Information Filtering

Contact:  Andreas LommatzschTill Plumbaum

 

The "Information Retrieval"-Cluster addresses many important issues in the areas of Information Retrieval and Artificial Intelligence, where the most important ones are dealing with the efficient usage of the semantic information that is encapsulated into built indices, the optimization of large search spaces to allow the application of filtering algorithms, and the reduction of the response time in order to allow complex filtering chains with sufficient performance, and more. Most of these goals are achieved through the intelligent application of different machine learning techniques that together provide high quality results by taking care of semantics, reduce response time by efficiently reducing the search space, and therefore guarantee good scalability together with high user satisfaction.

As part of this research the CC IRML focus is on multilingual text retrieval and learning to rank.

Multilingual text retrieval allows us to search for documents in any language with a single search query in our native language, by representing words as semantic concepts in an Interlingua. For example, the word 'bank' can signify either the organization which deals with money, or relate to river sides. In German, however, the same word can also refer to a bench that you sit on in a park. Semantic concepts allow us to deal with this cross-lingual ambiguity.

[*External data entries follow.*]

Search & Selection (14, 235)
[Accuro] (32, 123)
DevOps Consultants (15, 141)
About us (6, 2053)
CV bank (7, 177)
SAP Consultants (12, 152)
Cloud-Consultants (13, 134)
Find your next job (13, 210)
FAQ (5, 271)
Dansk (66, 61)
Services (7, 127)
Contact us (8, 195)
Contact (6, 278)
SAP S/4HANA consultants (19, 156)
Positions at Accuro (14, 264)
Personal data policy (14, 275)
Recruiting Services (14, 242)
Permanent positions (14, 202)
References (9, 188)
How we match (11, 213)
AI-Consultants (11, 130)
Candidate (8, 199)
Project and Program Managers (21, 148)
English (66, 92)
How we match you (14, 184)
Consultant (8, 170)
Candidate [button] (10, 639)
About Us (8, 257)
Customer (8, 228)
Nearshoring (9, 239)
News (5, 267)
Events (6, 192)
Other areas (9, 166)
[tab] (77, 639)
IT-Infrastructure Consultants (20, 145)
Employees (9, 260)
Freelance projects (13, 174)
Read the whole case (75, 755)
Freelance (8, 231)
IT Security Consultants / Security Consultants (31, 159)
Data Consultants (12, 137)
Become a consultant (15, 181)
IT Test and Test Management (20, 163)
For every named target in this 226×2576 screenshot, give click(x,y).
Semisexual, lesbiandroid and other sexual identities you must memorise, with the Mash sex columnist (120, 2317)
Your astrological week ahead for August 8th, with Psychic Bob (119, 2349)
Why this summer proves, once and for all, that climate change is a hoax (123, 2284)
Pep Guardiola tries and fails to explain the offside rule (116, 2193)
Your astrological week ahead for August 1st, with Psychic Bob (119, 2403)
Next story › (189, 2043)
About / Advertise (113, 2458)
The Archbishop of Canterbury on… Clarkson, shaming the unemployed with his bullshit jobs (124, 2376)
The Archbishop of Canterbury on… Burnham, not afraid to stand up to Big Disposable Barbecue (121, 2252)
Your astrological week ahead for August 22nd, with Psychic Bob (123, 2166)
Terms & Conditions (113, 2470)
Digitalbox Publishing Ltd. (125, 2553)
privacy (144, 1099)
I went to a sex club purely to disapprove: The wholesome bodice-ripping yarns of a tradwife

Agent Ensembles: Ensemble learning is a current research topic in the field of statistics, machine learning and information retrieval. Ensemble methods combine multiple models to obtain better results than the results that could be obtained from any of the constituent models. The models can be created based on several learning algorithms, various parameter settings based on adaptive weights for learning instances. Typical applications for ensemble methods are multi-lingual systems (combining models in different languages), search engines (combining various quality and relevance models) and recommender systems.